My take: This is one of those sociological books that my cerebral self really enjoyed. First of all, Powers addresses a problems I struggle with every day. How much technology is too much? My answer has mostly been that too much is when it takes too long to figure it out. Like spending 45 minutes putting parental controls and taking off the app store of the ipod so my credit card will stop taking a hit. Like when we got a new DVR and I can't figure out how to cancel recordings so I simply gave up watching TV.
Conversely, how much time have I invested into understanding html or ignored my children while I had a very important email to read or write or blog post to pound out (none of which I can remember, anymore)? More than I care to admit. In fact, Powers quotes a Google executive giving a commencement speech where he exhorts the new graduates to turn off the computer and play with a child.
What Powers contends is that we are missing "gaps" in our lives. The time between profound moments to process, make sense, and develop depth. We move from one activity to another, toggling as quickly as we can without taking the time to reflect and develop meaning from life. The author then uses experiences from his own life and provides philosophical examples from pivotal moments of information in the past like Plato telling a story about leaving the city behind to think or Guttenberg's moveable type machines and the way reading aloud to reading silently changed thinking processes, Shakespeare's Hamlet using a fourteenth century ipad, etc.
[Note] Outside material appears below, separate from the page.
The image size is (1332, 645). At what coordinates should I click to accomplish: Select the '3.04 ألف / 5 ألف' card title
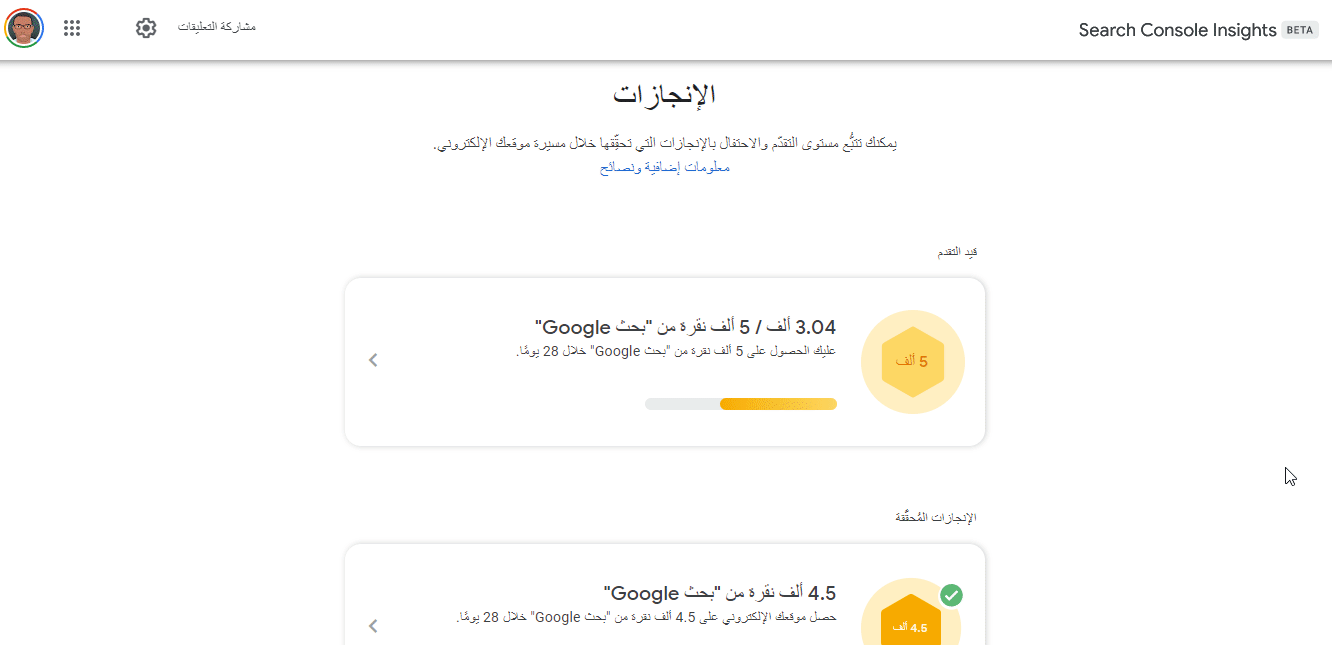[x=685, y=327]
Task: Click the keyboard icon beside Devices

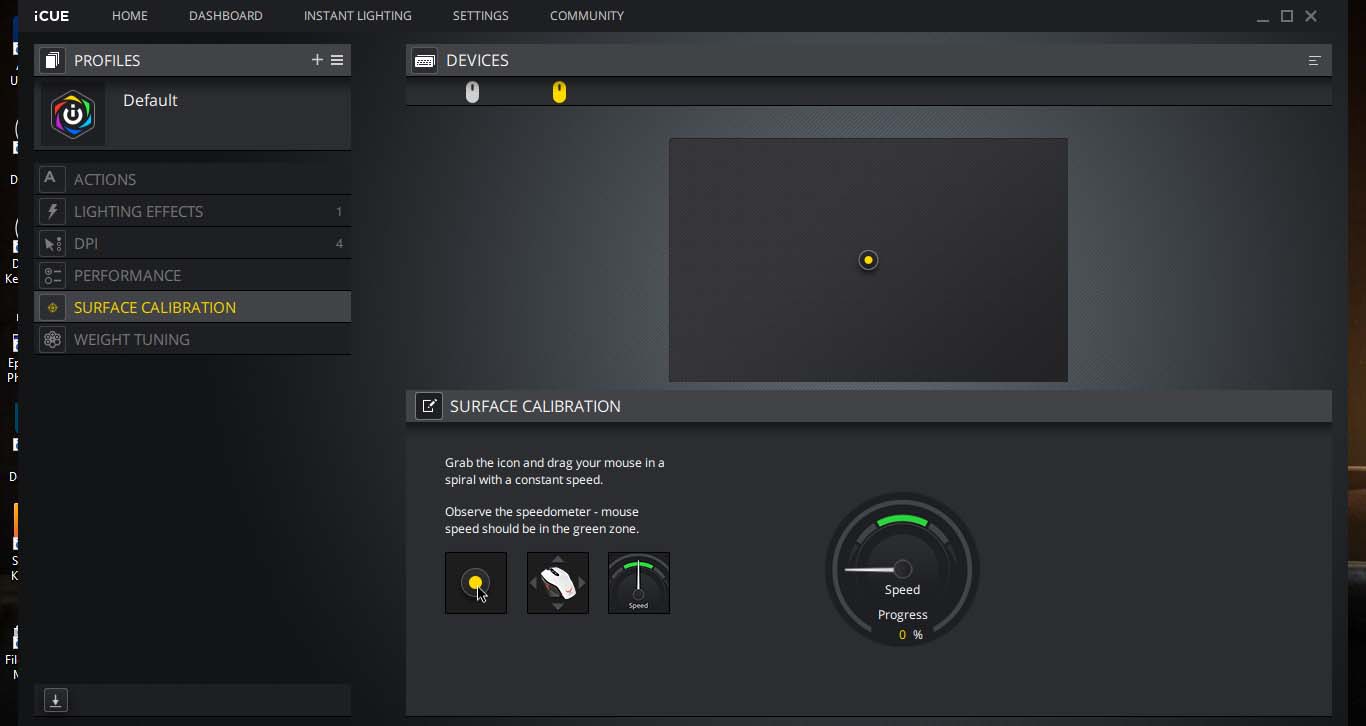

I found each example to be incredibly intriguing and presented new information or information presented in a way I'd not considered. This is not a book to read while surrounded by technology or other people to distract the reader. Although not difficult to understand and easy language, the ideas require the reader to have "gaps" to absorb it.
Ultimately, I still struggle with the question of technology. On the other hand, my best example is that of my dad. No matter what he was listening to on the radio, watching on the television, reading in a book or newspaper, when I spoke he turned off the radio, television or closed the book until we were finished talking. Nothing on t.v. or the radio was more important than I was.
I wish William Powers had included Tony LaPray as one of the pivotal men in information history.
1 comment:
This book sounds quite interesting. I think I'm going to have to check it out. I am certainly guilty of being too connected. Heck, I'm sitting here with my computer on my lap, and my iPhone next to me. Yeah, I'd say I'm a bit too connected.